__PAGE EXCERPT__:
start
Drawing from the cartridge plane

When a cartridge carries a plane, Genotype.sample(cfg) auto-uses it and records where every input came from:

g = Genotype.sample(cfg, seed=7)        # plane supplies freqs / deletion / weights
print(g.prior_provenance)
# {'allele_frequencies': 'cartridge', 'haplotype_deletion_prob': 'cartridge',
#  'chromosome_weights': 'cartridge', 'novel_alleles': 'none',  # 'cartridge' if the model has novels
#  'model_id': 'IGH-toy-1', 'model_checksum': '…'}
print(g.to_metadata())                  # subject_id + provenance + source/effective refdata hashes

Pass use_cartridge_priors=False for a clean uniform, catalogue-only draw (all plane consumption - including novels - disabled). Each input is sourced independently, so you can mix explicit and cartridge values:

g = Genotype.sample(
    cfg, seed=7,
    allele_frequencies={"V": {"IGHVF1-G1": {"IGHVF1-G1*01": 1.0}}},  # explicit
    # haplotype_deletion_prob and chromosome_weights left to the plane
)
end
__STORED ROWS__:
start
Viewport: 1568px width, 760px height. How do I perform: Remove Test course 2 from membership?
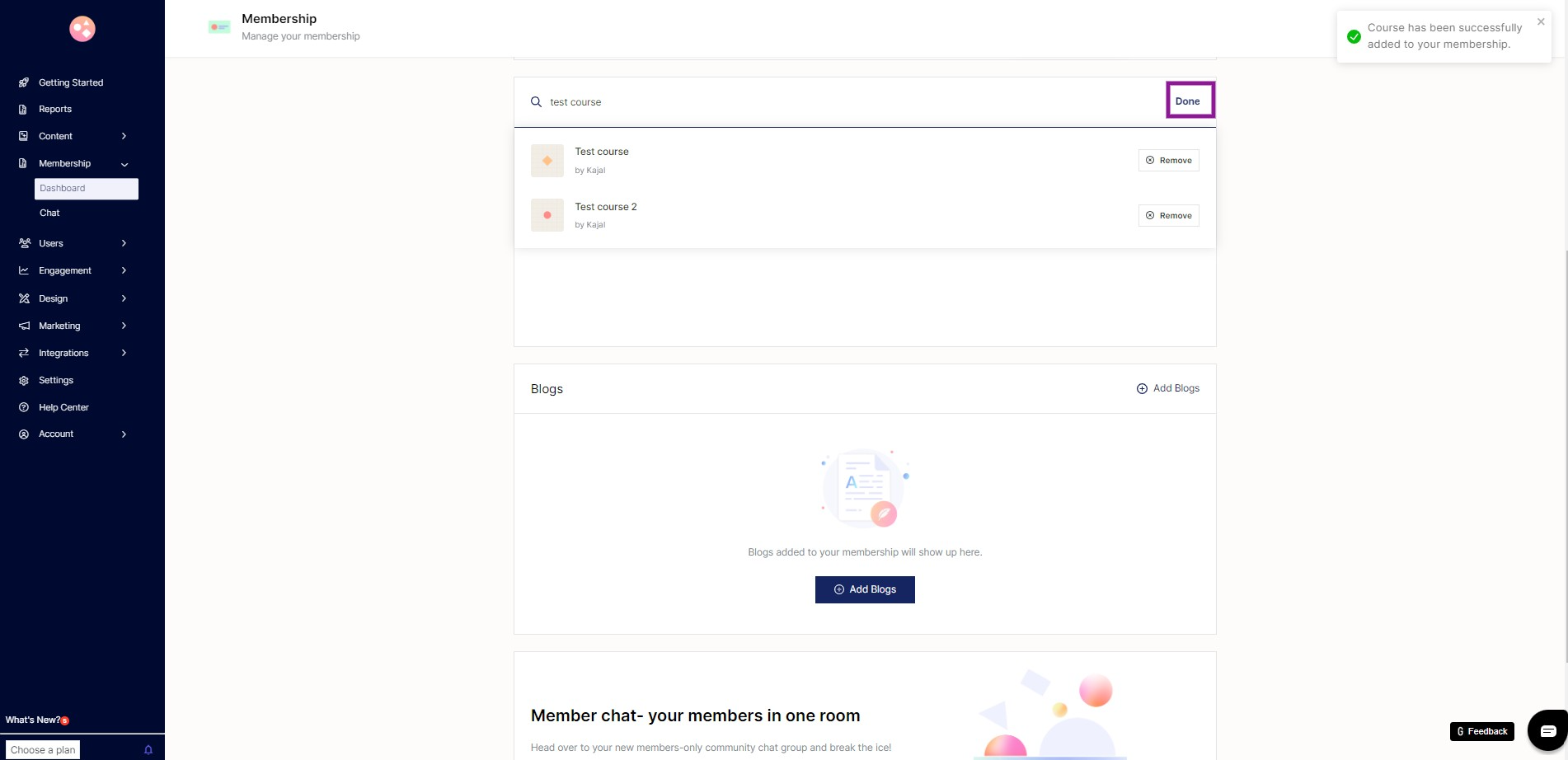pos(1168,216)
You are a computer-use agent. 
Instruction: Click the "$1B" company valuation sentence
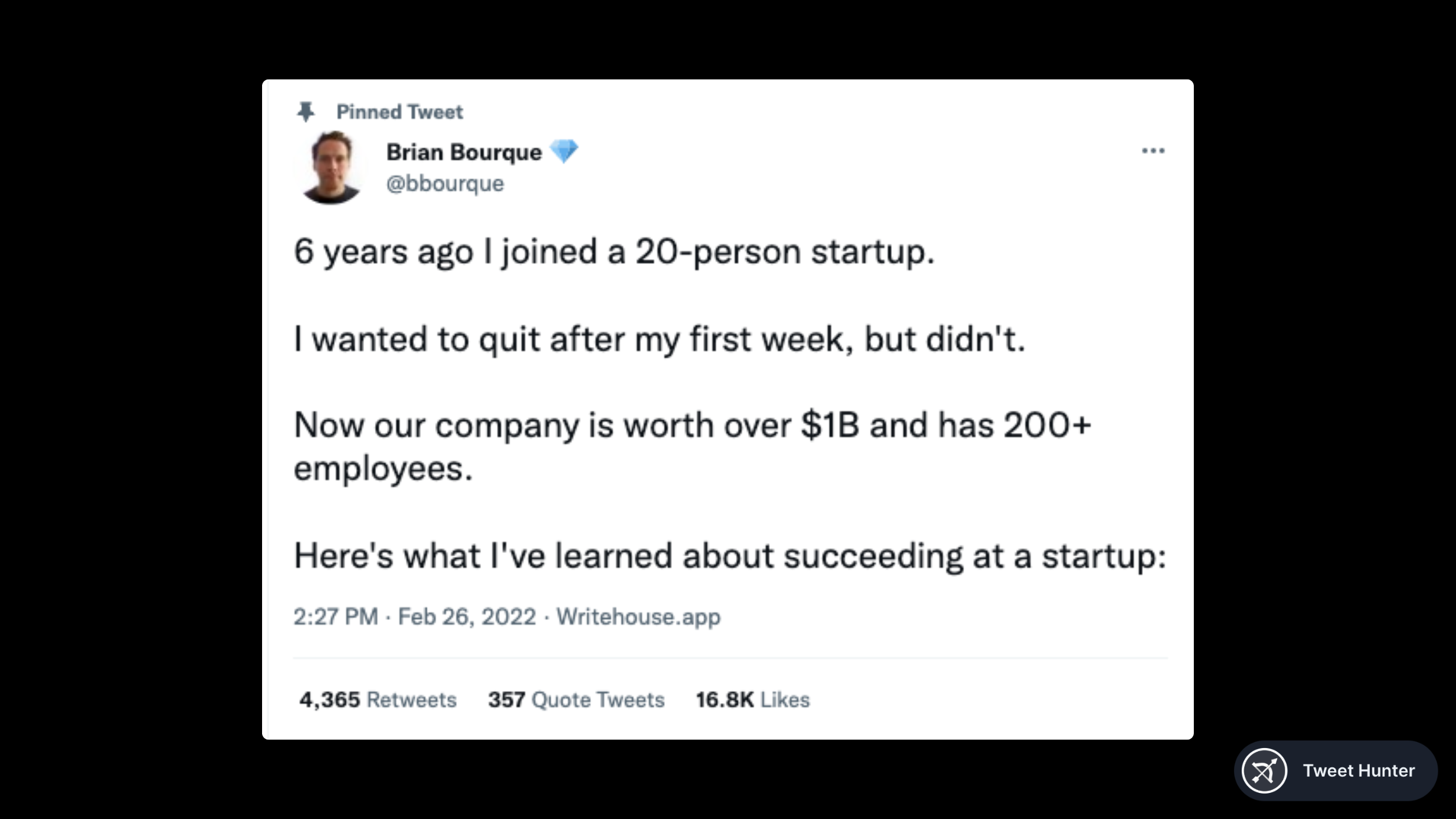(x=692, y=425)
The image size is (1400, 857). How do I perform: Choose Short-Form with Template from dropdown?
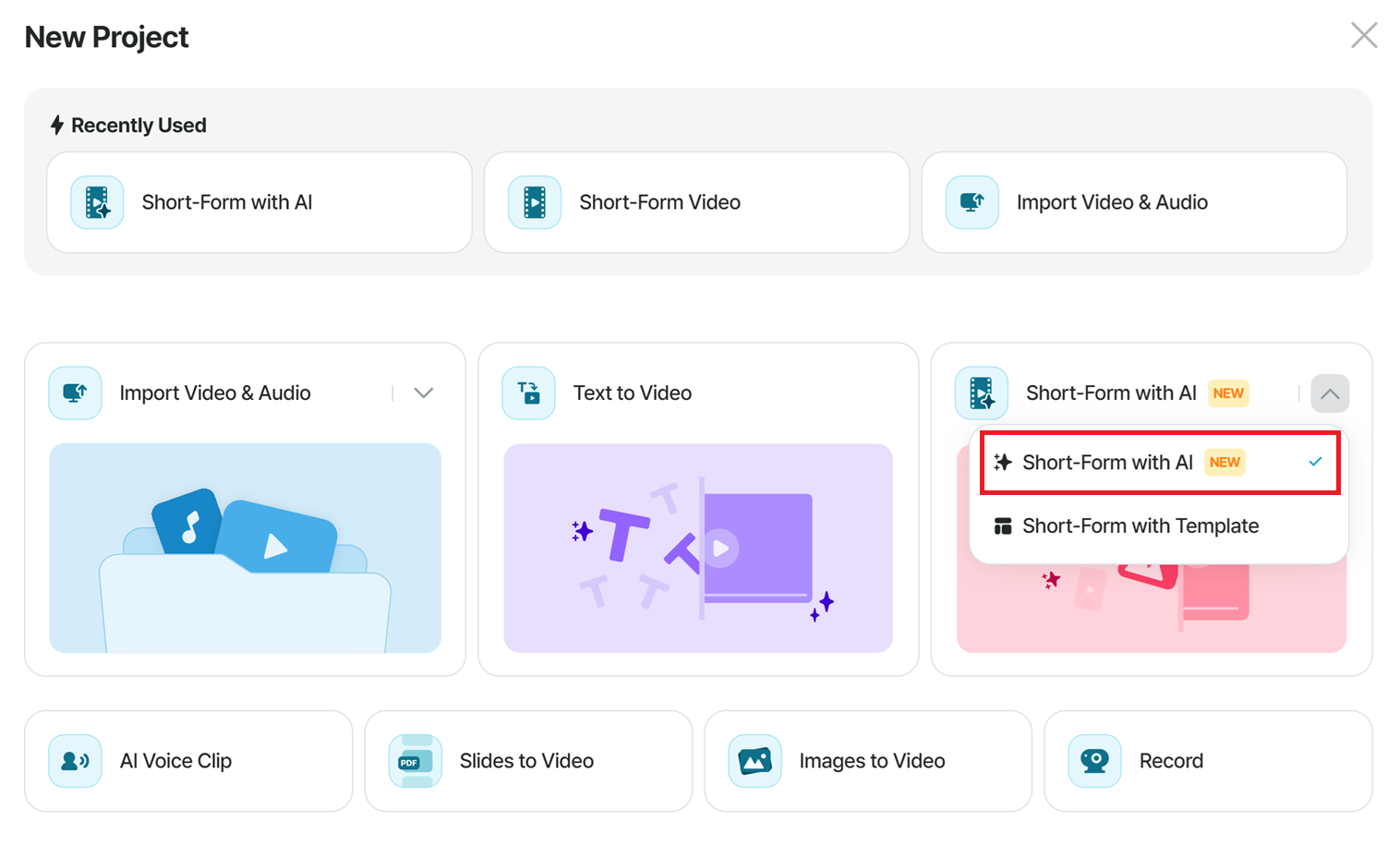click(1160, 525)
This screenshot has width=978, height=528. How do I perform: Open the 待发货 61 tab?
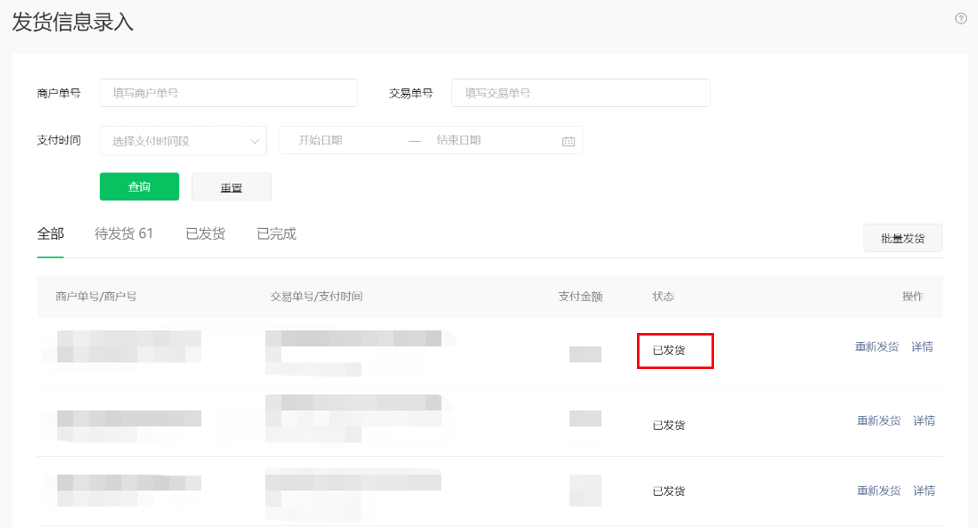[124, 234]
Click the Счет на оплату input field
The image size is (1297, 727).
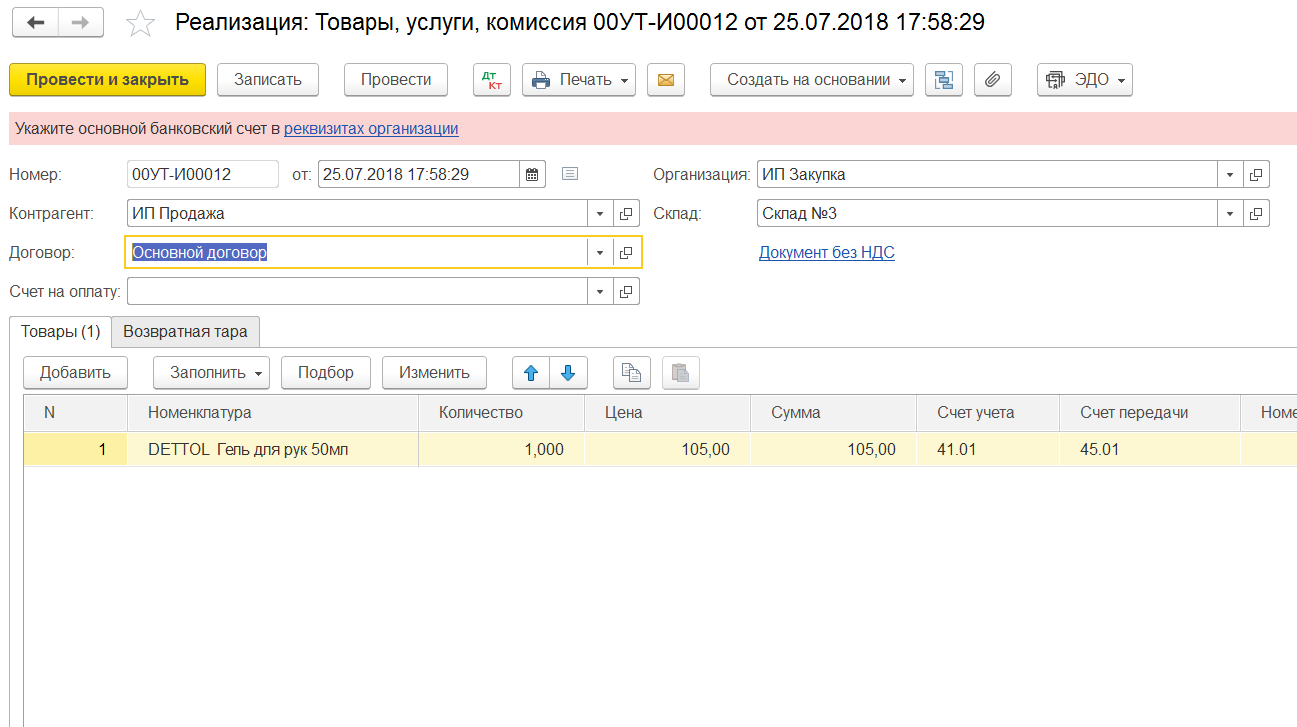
end
__TASK PROMPT__: Rewrite the page excerpt from "When a cartridge" up to and including "print(g.prior_provenance)", changing "plane" to "layer".

__RESPONSE TO THE EXERCISE__:
When a cartridge carries a layer, Genotype.sample(cfg) auto-uses it and records where every input came from:

g = Genotype.sample(cfg, seed=7)        # layer supplies freqs / deletion / weights
print(g.prior_provenance)